The talk which will take place from 11:30 a.m. -1 p.m., will be held in room 3730 in Guttenberg Information Technologies Center (GITC) at the intersection of Central Ave. and Lock St. Parking will be available in the parking deck at the intersection of Warren and Summit streets. The event is sponsored by the College of Computing Sciences at NJIT as part of the college’s annual colloquium.
In use since the 1960's, wearable computers have only recently entered the public consciousness. Nevertheless, Starner and his research associates are developing privacy-awareness speech interfaces that can listen to the user's conversations and capture salient information in a semi-automatic, "user-assisted" fashion.
His group is also studying the “Twiddler,” a one-handed keyboard appropriate for people who would want to type memos to them while talking to someone. According to Starner, his researchers have found that expert users of this instrument can average up to 70 words per minute while touch-typing on the equivalent of a mobile telephone keypad.
Sterner will also touch upon his research efforts to enable face-to-face communication when for some people such conversation is difficult.

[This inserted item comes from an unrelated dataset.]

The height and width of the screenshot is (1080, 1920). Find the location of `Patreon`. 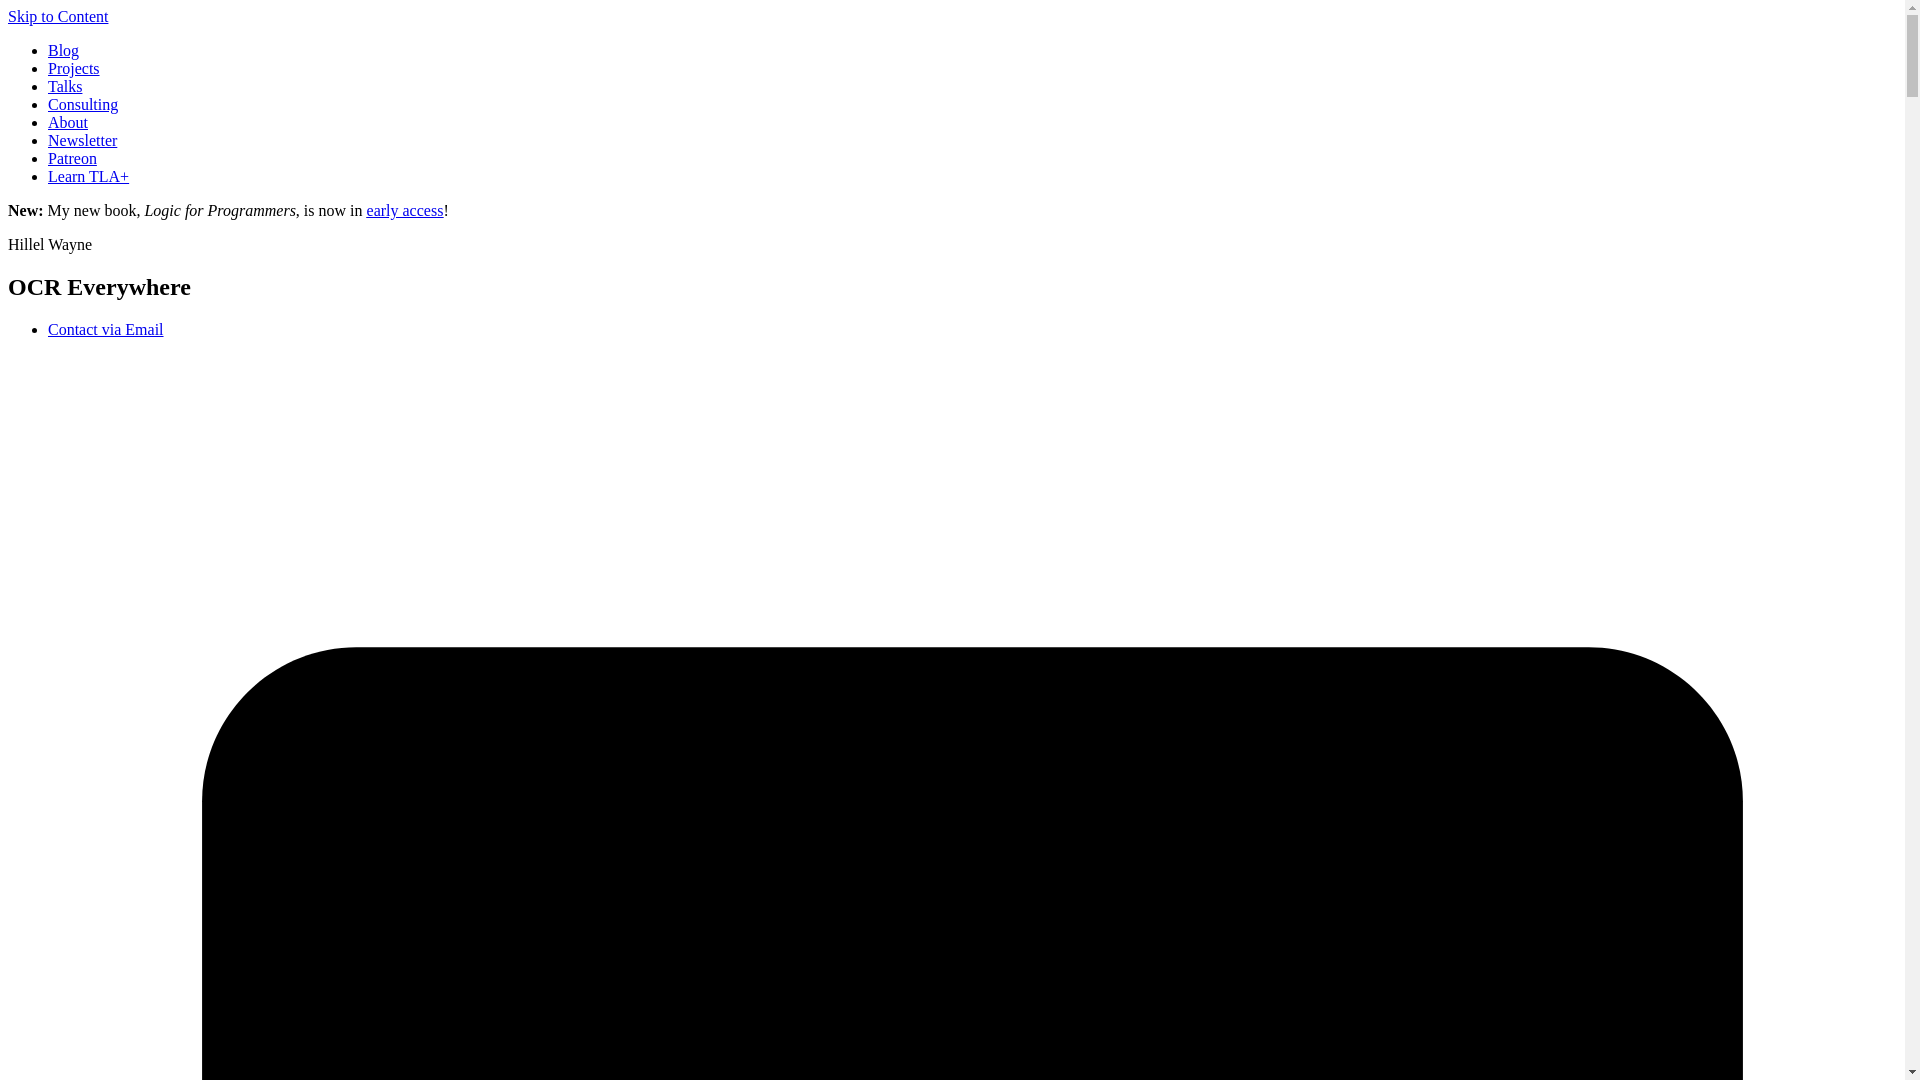

Patreon is located at coordinates (72, 158).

For example, his Telesign project attempts to create an American Sign Language-to-English one-way translator to facilitate conversation between the deaf and hearing communities.
By describing such projects, Starner’s talk will examine pattern recognition, human computer interface, and social issues used in augmenting face-to-face conversations. He will also discuss why current PDA systems may not be appropriate; and suggest directions for future research in this area.

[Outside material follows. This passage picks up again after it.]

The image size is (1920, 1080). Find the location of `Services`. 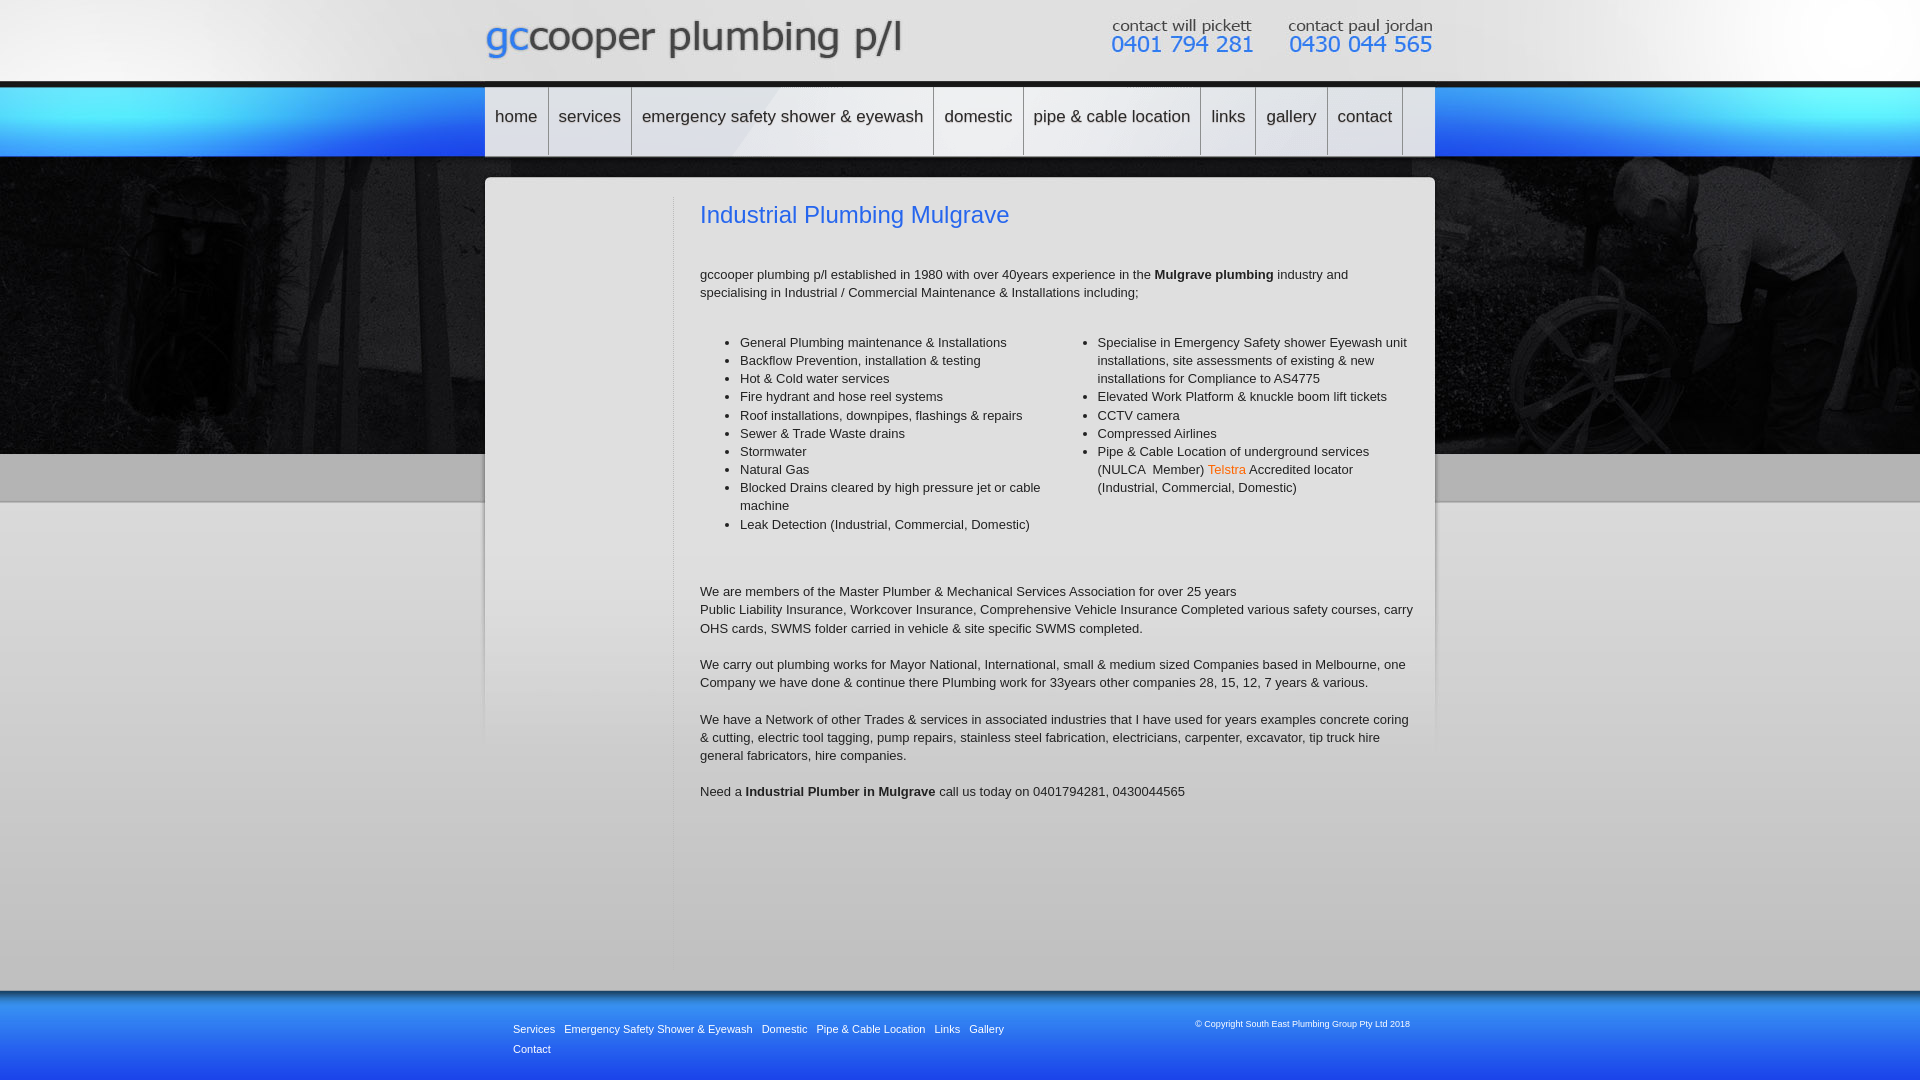

Services is located at coordinates (534, 1029).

Starner received a doctorate in from the media laboratory at Massachusetts Institute of Technology (MIT) in 1999. He is assistant professor of information systems the College of Computing at Georgia Institute of Technology. He has authored more than 75 scientific publications on subjects such as a gloveless, real-time sign language recognizer; an early high-accuracy on-line cursive handwriting recognition system; intelligent agents in support of everyday memory; frameworks for power generation and heat dissipation for wearable; augmented realities.